WHAT YOU NEED TO DO –
Answer these questions from the abstract on polymeric solar cells below:
1. What average roughness did AFM show for all the films examined?
2. At what spin speed were the films for the optical study coated onto glass substrates?
3. How does the conductivity of the active layer change as more ZnO nanoparticles are added?

EXCERPTED PASSAGE –
:::::

Polymeric Solar Cells Efficiency Increase Using Doped Conjugated Polymer Nanoparticles

Organic photovoltaic cells are made by sandwiching a composite active layer of organic
electronic materials conjugated copolymer (BEHP-co-MEH-PPV) mixed with ZnO nanoparticles, between two metallic conductors, typically a layer of indium tin oxide (ITO)
with high work function( 4.8 eV) and a layer of low work function metal(3.7eV) such as Aluminum. In this work, the spin coated conjugated copolymer blends (BEHP-co-MEH-PPV): ZnO thin films, deposited on both Silicon and glass substrates have been studied for morphology using atomic force microscopy (AFM). All films examined by AFM, showed a dense structure with average roughness of 20 -40 nm.
Optical properties were explored for films coated onto glass substrates at a spin speed of
1200 rpm, using a spectrophotometer for optical absorption in the visible region. The photo luminescence (PL) spectra of the pure and blended BEHP-co-MEH-PPV films were
recorded. Ellipsometry were used for refractive index, extinction coefficient and thickness.
The current-voltage characteristics (I-V’s) of the solar cell showed that incorporation of the ZnO nanoparticles in the copolymer resulted into further increase in the power conversion efficiency compared to that in their absence.
All deposited films showed good adhesion to substrates, and good optical properties. The
conductivity of the active layer increases with the increment of the ZnO nanoparticles into
the nanocomposite thin films. Such characteristics make the polymer: nanoparticle blended layer (BEHP-co-MEHPPV: ZnO) very favourable to charge injection and conduction for photovoltaic device.

:::::

RECORDS PROVIDED –
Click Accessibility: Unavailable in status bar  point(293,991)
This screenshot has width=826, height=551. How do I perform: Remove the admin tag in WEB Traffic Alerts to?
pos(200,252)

:::::

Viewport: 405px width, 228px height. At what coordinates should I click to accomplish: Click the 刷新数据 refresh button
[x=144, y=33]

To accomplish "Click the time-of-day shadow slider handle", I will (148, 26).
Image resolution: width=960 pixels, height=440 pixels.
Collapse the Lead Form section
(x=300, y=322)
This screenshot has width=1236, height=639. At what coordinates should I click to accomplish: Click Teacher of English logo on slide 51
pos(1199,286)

:::::

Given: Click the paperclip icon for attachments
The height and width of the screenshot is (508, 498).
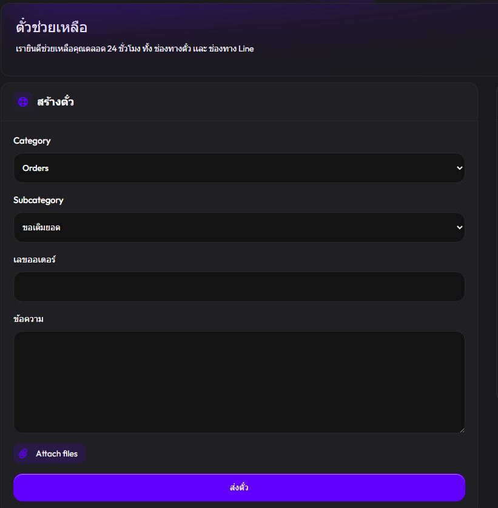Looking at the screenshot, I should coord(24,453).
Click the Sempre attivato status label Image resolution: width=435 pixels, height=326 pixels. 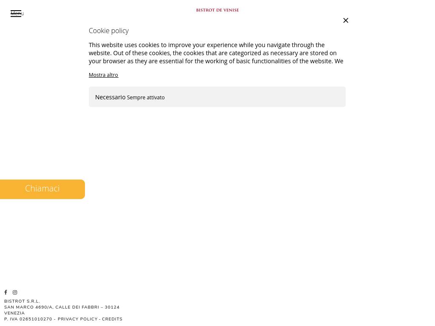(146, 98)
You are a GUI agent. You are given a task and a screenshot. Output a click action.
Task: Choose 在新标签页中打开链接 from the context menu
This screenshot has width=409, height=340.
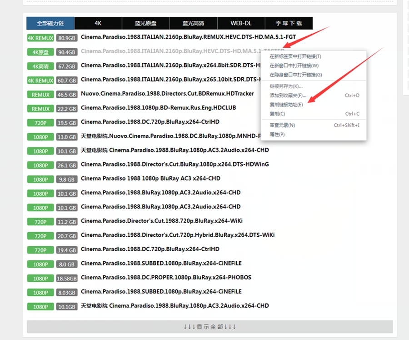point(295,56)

:::::

SOLUTION –
1. 20-40 nm
2. 1200 rpm
3. It increases.